▽

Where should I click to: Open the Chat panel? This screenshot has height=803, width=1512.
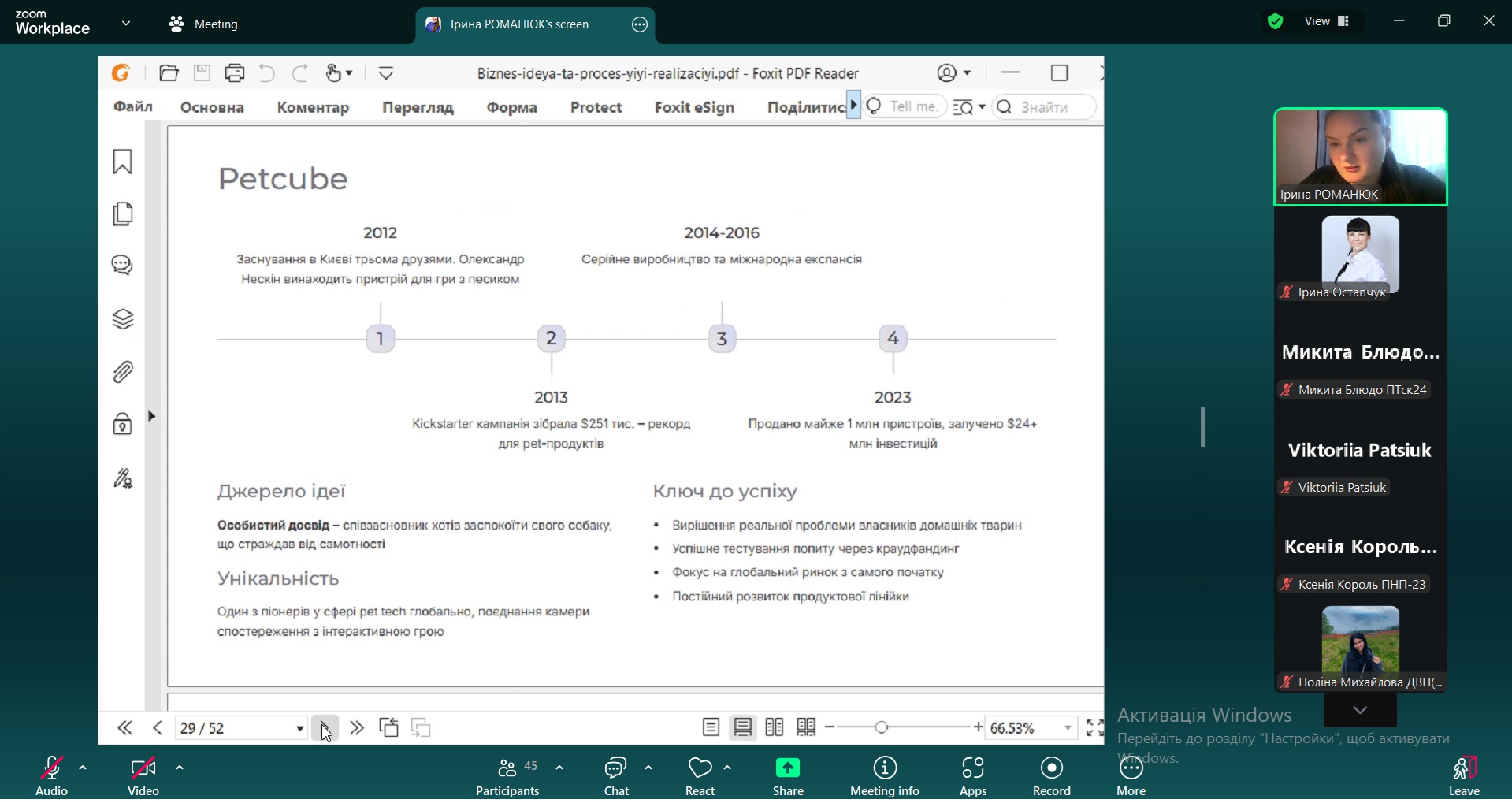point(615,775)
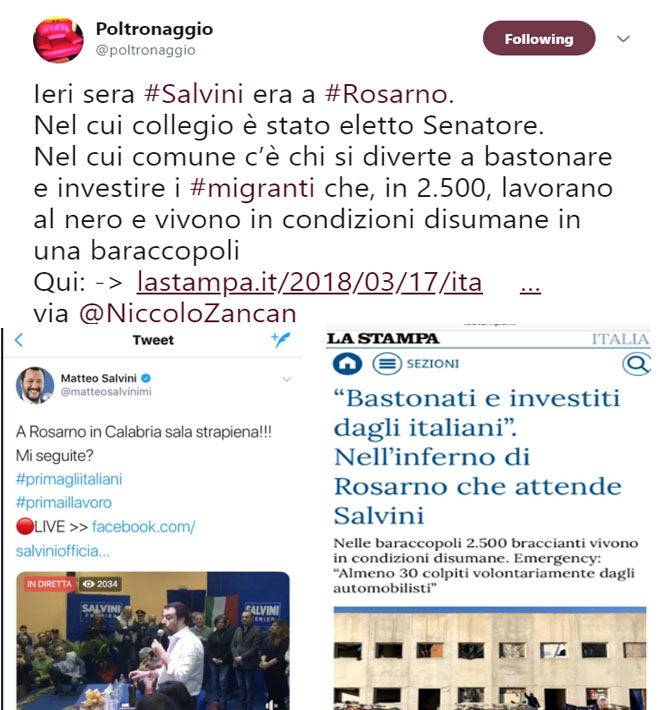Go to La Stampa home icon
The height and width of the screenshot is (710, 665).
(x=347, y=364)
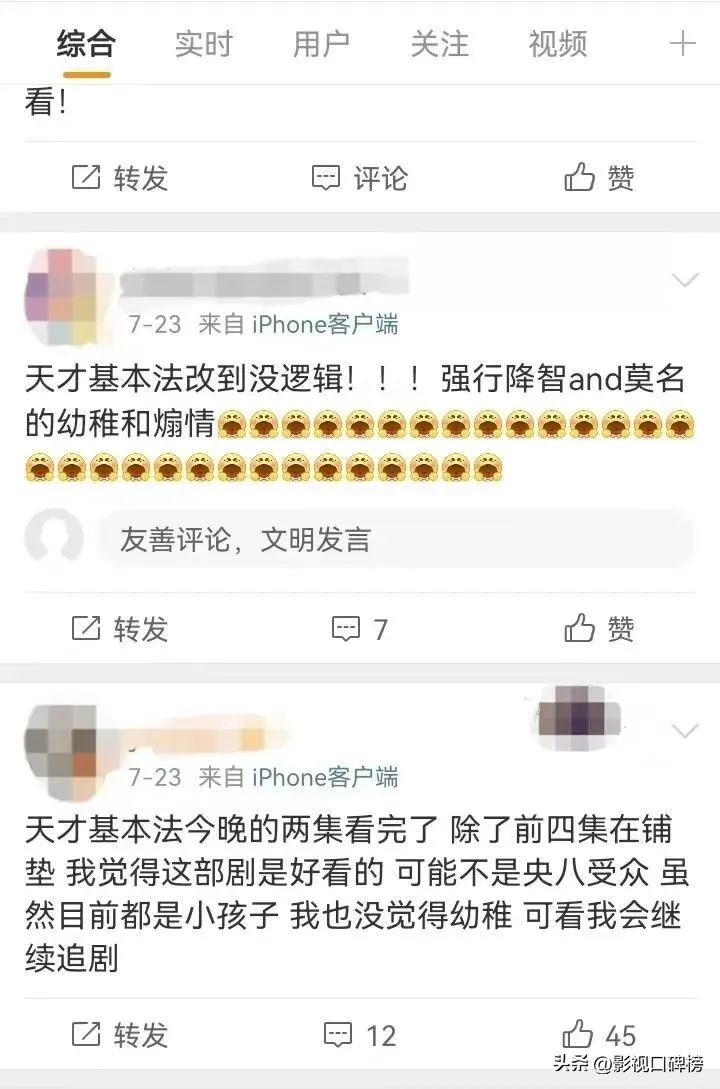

△

Task description = Write everything in the records out exactly, apart from the pictures.

Result of this exercise =
Where should I click to: Open the Chat panel? This screenshot has height=803, width=1512.
point(615,775)
Go to La Stampa home icon
The height and width of the screenshot is (710, 665).
(x=347, y=364)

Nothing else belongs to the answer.